DIRECTION A: Can you reproduce the rows below word for word, beginning with the line containing "The width and height of the screenshot is (431, 289)." and running through the last row?

1# Using MindSpore Lite for Model Inference (C/C++)
2
3## When to Use
4
5MindSpore Lite is an AI engine that provides AI model inference for different hardware devices. It has been used in a wide range of fields, such as image classification, target recognition, facial recognition, and character recognition.
6
7This document describes the general development process for MindSpore Lite model inference.
8
9## Basic Concepts
10
11Before getting started, you need to understand the following basic concepts:
12
13**Tensor**: a special data structure that is similar to arrays and matrices. It is basic data structure used in MindSpore Lite network operations.
14
15**Float16 inference mode**: an inference mode in half-precision format, where a number is represented with 16 bits.
16
17
18
19## Available APIs
20
21APIs involved in MindSpore Lite model inference are categorized into context APIs, model APIs, and tensor APIs.

DIRECTION B: Can you pick up the MindSpore Lite inference guide above at the point where it stops and keep writing it?

Data rows
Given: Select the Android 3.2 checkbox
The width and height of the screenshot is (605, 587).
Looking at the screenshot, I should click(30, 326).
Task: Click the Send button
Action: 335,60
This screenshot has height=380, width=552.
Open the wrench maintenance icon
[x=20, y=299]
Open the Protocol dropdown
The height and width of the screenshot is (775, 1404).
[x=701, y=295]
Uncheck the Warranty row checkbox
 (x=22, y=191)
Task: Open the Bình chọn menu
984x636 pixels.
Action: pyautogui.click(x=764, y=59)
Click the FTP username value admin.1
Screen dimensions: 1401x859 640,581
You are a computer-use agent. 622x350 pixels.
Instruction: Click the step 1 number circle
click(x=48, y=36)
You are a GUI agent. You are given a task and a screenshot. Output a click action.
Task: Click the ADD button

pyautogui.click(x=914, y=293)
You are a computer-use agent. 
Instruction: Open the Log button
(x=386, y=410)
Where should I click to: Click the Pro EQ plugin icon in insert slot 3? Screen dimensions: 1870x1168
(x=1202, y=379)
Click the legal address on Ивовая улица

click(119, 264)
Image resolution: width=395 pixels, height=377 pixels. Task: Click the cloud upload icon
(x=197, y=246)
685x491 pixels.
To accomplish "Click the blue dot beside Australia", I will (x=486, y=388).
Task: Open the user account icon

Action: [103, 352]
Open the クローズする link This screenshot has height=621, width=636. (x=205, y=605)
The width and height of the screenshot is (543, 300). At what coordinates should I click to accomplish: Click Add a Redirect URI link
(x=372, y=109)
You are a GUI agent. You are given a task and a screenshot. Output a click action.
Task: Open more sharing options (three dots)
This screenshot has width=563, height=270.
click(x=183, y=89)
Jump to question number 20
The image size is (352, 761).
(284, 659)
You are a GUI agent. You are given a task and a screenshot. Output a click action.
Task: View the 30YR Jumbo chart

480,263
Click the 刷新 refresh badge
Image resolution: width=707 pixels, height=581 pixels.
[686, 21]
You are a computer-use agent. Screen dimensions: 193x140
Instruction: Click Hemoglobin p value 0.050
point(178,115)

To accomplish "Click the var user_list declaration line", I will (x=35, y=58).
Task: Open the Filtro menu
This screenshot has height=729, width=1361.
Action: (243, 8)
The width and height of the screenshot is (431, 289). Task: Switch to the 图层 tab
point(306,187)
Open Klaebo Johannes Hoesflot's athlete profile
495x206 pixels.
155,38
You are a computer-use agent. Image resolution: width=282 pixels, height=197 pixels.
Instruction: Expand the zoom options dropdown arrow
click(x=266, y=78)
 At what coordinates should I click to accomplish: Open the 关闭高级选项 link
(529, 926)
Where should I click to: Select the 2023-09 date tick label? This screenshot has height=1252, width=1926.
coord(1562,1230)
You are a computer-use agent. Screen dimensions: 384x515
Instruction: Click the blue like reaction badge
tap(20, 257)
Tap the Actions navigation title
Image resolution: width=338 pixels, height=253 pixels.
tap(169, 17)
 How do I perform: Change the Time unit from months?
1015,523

FINAL ANSWER A:
The width and height of the screenshot is (431, 289). Task: Switch to the 图层 tab
point(306,187)
Open Klaebo Johannes Hoesflot's athlete profile
495x206 pixels.
155,38
You are a computer-use agent. Image resolution: width=282 pixels, height=197 pixels.
Instruction: Expand the zoom options dropdown arrow
click(x=266, y=78)
 At what coordinates should I click to accomplish: Open the 关闭高级选项 link
(529, 926)
Where should I click to: Select the 2023-09 date tick label? This screenshot has height=1252, width=1926.
coord(1562,1230)
You are a computer-use agent. Screen dimensions: 384x515
Instruction: Click the blue like reaction badge
tap(20, 257)
Tap the Actions navigation title
Image resolution: width=338 pixels, height=253 pixels.
tap(169, 17)
 How do I perform: Change the Time unit from months?
1015,523

FINAL ANSWER B:
22
23### Context APIs
24
25| API       | Description       |
26| ------------------ | ----------------- |
27|OH_AI_ContextHandle OH_AI_ContextCreate()|Creates a context object. This API must be used together with **OH_AI_ContextDestroy**.|
28|void OH_AI_ContextSetThreadNum(OH_AI_ContextHandle context, int32_t thread_num)|Sets the number of runtime threads.|
29| void OH_AI_ContextSetThreadAffinityMode(OH_AI_ContextHandle context, int mode)|Sets the affinity mode for binding runtime threads to CPU cores, which are classified into large, medium, and small cores based on the CPU frequency. You only need to bind the large or medium cores, but not small cores.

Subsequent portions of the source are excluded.